Hail Dr Fill, The New AI-based Crossword King That Beat Humans

Share

Published on June 22, 2021

by Meenal Sharma

Five million people from across the world solve crossword puzzles every day. Out of this, globally, Dr Fill is one of the 50 best crossword players. But what is surprising is that Dr Fill is not a middle-aged American man. He is but a computer programme, an artificial intelligent-based algorithm. A year back, Dr Fill was considered a primitive programme that could not solve complex puzzles. Today, after winning the 2021 American Crossword puzzle tournament, he is compared to the very best human puzzle-solvers.

Dr Fill was developed by Mathew Ginsberg, in collaboration with the Berkley NLP group consisting of undergraduates and graduates, and overseen by UC Berkeley Professor Dan Klein. The team completed the final model of Dr Fill just two weeks before the tournament started.

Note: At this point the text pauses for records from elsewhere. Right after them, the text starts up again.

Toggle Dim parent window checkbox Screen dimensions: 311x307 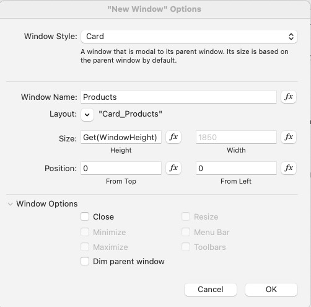pos(85,261)
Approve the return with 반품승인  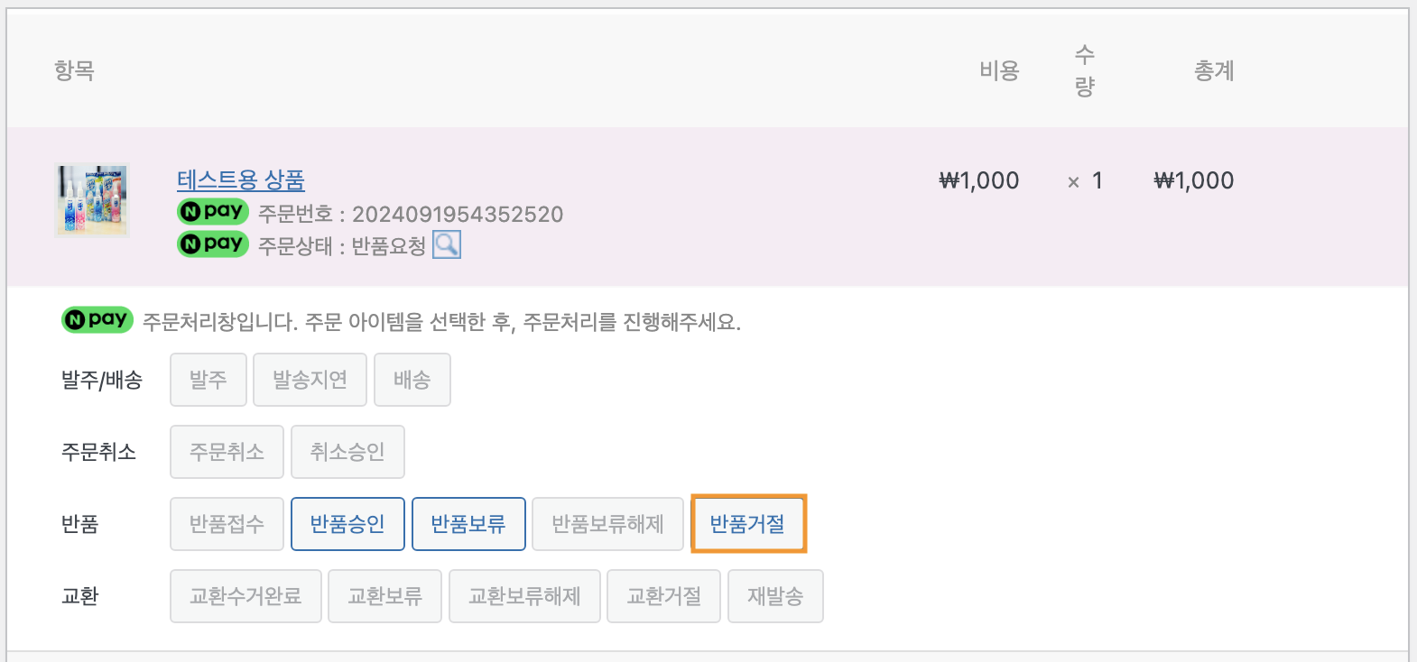347,524
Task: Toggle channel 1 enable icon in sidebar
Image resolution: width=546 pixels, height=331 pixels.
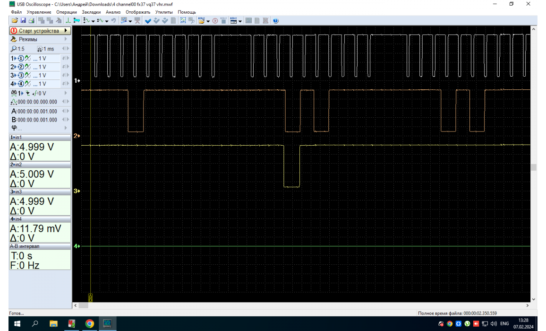Action: 21,58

Mathew had developed the primitive model nearly a decade ago in an attempt to create a programme that, unlike him, could outmatch human crossword players. A decade later, Mathew collaborated with UC Berkeley to make it a next-generation technology. He did so by embedding Berkeley’s neural net methods to interpret clues that would align with the programme’s Ginsberg framework to fill out the crossword puzzle efficiently.

The challenge

Developing a crossword puzzle is one of the most challenging tasks in machine learning. A developer must create an algorithm that navigates through data as the human mind does with, that is, with multi-hop inference. Besides this, the biggest challenge was developing a program that couldn’t just be based on knowledge. American crosswords involve a degree of lateral thinking. Therefore, the programme had to understand that a question mark would signal some semantic shenanigan. It also had to understand the linguistic challenges, which could mean a thousand different things. The conclusion, thus, was that the algorithm could not look for straightforward answers, ones that would be evident.

Additionally, termination of the program was also challenging. Still, the developers decided to counter it by coding the algorithm to terminate if a full minute passed.

Dr Fill grants the puzzle as complete and terminates it after it fulfils either of the following criteria:

– When after scanning, the algorithm cannot make any improvement in the puzzle

– If one LDS iteration( cycle of the algorithm) runs to completion with no change in the puzzle

– When the tournament time limit is reached

How Dr Fill outsmarted humans?

Dr Fill has a profoundly methodical approach to crosswords. While training, the algorithm worked on crosswords seven days a week.

Solving the New York Times crossword puzzle (New York Times’ puzzles’ difficulty level increases across the week), Dr Fill solved puzzles of the first three days ‘fairly easily’. It also did well on Fridays and Saturdays but struggled on Thursdays and Sundays.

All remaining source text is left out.